Critical Evaluation of the CRAG-MM Benchmark

Strengths of the CRAG-MM Benchmark

The CRAG-MM benchmark stands out for its exceptional comprehensiveness and real-world relevance, filling a significant gap in MM-RAG research. Its focus on wearable AI scenarios and egocentric images directly addresses emerging technological needs, providing a practical foundation for future development. The dataset's diversity, encompassing various image quality issues, question types, and conversational turns, ensures a rigorous and fair evaluation of MM-LLMs. Furthermore, the inclusion of both Knowledge Graph and web-sourced retrieval content, alongside distinct tasks for single-source, multi-source, and multi-turn QA, offers a multifaceted assessment. The benchmark's early impact, evidenced by its role in KDD Cup 2025 and the subsequent performance improvements by winning solutions, highlights its immediate value to the scientific community.

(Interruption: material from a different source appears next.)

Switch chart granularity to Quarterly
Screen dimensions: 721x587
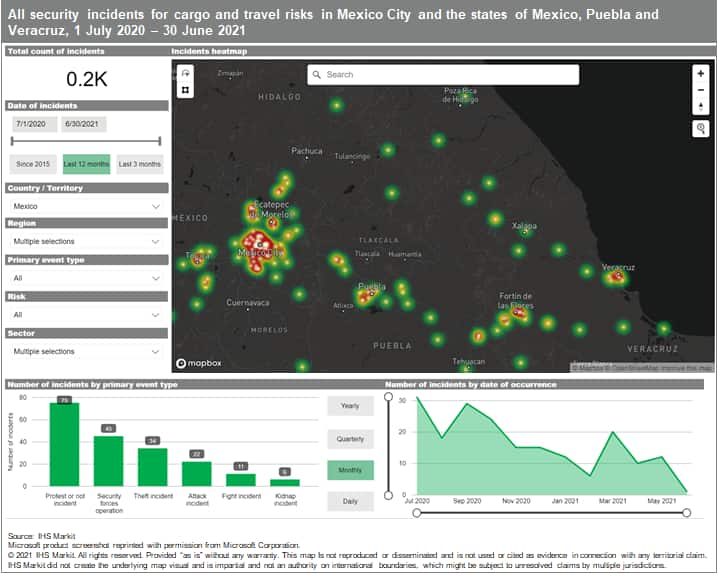(350, 438)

Weaknesses and Challenges Revealed by CRAG-MM

While CRAG-MM is a strength in itself, the initial findings it presents underscore significant weaknesses in current MM-RAG capabilities. The low truthfulness scores (32-45%) for both straightforward and state-of-the-art solutions reveal that existing models struggle considerably with the complexities inherent in multi-modal, multi-turn conversations. Specific challenges identified include high rates of hallucinations, difficulties with image quality variations, robust entity recognition, and complex reasoning across conversational turns. These limitations suggest that current MM-RAG systems are not yet equipped to reliably handle the nuanced information retrieval demands of real-world wearable applications.

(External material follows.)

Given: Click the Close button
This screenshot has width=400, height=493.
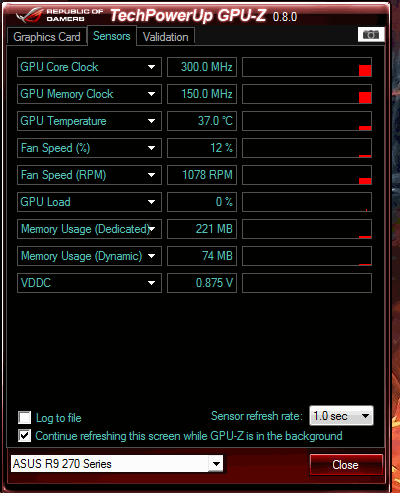Looking at the screenshot, I should pos(346,465).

Implications for Future MM-RAG Research

CRAG-MM's introduction has profound implications for the future of MM-RAG research. By clearly delineating the current performance ceiling and highlighting specific areas of struggle, the benchmark provides a clear roadmap for innovation. It will undoubtedly serve as a crucial tool for researchers and developers aiming to build more robust, truthful, and context-aware MM-RAG systems. The benchmark's design encourages the development of novel approaches that can better integrate visual and textual information, manage conversational context, and mitigate issues like hallucinations, ultimately accelerating progress towards more intelligent and reliable wearable AI applications.

Conclusion

The CRAG-MM benchmark represents a pivotal contribution to the field of Multi-Modal Retrieval-Augmented Generation. By providing a meticulously designed, comprehensive, and challenging evaluation framework tailored for wearable device scenarios, it not only exposes the current limitations of MM-RAG systems but also galvanizes the research community to innovate. Its early success in fostering competition and driving performance improvements underscores its immediate and lasting value, setting a new standard for advancing multi-modal AI in practical, real-world applications.